I hated this card when I first saw it and refused to put one in the cube for ages. Then I drafted someone else's cube and ended up with one that I was forced to play in my sub par UG deck. Suffice it to say I was quickly convinced of my error. The card draw seemed rather win more and the body alone for the mana did not excite. It is also plausible to lump Sphinx in the category of cards that offer no value if insta-gibbed however this is barely ever the case. The vast majority of the time you draw at least two cards from the effect, any more than two cards drawn and the game tends to be pretty over. A good finisher and as hard as most Titans to kill the Sphinx is about the best blue threat to end your curve on. I find I often play it instead of something like a Time Spiral or perhaps even a Fact or Fiction as it will be pretty effective as a card draw mechanism but then also doubles up as an extra threat.
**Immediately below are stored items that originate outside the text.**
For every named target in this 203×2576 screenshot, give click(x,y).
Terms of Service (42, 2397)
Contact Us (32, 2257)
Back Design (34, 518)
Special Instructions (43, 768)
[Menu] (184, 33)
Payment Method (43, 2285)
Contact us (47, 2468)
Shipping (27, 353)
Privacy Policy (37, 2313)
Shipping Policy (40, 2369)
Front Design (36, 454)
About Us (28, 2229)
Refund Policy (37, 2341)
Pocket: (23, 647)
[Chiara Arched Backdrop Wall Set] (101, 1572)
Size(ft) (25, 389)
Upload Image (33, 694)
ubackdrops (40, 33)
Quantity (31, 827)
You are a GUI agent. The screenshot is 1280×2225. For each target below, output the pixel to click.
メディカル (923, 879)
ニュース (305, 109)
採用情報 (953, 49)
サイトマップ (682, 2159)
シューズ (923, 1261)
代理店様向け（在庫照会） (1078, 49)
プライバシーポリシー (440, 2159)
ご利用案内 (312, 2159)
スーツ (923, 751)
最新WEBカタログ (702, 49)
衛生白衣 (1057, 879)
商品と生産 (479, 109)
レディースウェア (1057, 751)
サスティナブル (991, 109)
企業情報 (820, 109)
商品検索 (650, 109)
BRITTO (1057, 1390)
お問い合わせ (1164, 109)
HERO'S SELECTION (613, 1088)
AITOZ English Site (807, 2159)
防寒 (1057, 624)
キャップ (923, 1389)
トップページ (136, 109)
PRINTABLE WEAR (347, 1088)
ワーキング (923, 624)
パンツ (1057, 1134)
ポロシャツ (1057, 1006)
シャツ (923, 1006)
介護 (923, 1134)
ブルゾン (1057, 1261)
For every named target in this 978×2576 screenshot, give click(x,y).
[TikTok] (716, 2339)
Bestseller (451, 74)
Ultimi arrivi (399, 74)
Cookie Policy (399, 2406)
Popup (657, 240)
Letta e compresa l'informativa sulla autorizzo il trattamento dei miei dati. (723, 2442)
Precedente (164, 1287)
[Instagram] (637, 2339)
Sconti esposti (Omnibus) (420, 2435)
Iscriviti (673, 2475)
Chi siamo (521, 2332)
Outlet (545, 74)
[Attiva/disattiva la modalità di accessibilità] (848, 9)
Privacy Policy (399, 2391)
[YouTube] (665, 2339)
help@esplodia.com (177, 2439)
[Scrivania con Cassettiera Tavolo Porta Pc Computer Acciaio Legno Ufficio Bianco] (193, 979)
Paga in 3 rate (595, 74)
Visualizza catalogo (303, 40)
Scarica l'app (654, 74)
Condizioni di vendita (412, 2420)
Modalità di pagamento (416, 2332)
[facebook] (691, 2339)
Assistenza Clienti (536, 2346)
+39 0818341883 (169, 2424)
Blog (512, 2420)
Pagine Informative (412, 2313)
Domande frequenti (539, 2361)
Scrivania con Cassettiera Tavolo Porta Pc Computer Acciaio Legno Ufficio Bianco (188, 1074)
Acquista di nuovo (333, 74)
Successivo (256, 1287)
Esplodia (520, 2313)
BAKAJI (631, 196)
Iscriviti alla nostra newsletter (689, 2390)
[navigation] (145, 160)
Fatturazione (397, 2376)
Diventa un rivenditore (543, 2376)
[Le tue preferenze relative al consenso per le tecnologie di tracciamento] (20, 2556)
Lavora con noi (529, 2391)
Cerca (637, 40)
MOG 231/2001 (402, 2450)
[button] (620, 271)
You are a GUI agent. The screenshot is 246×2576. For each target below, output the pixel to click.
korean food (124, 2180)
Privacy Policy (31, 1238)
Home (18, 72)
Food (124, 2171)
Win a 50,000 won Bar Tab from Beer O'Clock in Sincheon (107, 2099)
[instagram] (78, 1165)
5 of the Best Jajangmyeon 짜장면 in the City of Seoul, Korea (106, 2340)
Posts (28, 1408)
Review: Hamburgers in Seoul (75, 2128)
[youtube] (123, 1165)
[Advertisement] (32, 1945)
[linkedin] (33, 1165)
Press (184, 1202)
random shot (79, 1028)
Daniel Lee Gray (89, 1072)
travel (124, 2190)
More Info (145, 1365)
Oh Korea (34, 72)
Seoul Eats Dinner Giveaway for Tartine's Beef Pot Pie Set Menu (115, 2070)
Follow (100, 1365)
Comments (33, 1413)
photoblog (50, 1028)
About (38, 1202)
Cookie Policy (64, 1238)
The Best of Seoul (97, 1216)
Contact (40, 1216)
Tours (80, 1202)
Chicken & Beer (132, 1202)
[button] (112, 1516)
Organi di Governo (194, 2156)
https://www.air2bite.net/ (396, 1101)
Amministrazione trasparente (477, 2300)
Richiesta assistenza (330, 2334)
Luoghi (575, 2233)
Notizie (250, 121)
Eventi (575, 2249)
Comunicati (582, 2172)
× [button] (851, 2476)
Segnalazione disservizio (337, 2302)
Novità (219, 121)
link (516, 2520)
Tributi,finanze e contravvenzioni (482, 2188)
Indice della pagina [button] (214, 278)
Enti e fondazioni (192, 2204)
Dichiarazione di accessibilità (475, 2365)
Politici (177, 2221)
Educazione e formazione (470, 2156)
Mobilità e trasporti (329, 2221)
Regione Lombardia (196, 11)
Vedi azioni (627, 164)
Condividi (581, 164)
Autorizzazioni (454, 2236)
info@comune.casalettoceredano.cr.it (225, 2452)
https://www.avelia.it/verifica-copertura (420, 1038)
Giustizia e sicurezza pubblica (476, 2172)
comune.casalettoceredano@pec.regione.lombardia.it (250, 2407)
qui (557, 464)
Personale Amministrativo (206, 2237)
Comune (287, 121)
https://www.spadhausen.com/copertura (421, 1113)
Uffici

This means I am a lot less unhappy about losing this guy than I would be about losing something like a Baneslayer which earned its place in the deck as a pure threat and not a dual purpose card. Since adding Sphinx (rather later than I should have) poor old Frost Titan has seen very little play. Consecrated Sphinx has great synergy with Arcane Denial and Jace Beleren, it also has great synergy with Force of Will as you ideally want your late game cards to be blue so you can pitch them in the early stages if needed. Historically blue has outsourced most of its finishers in counter based control decks but more recently seems not to need to so much.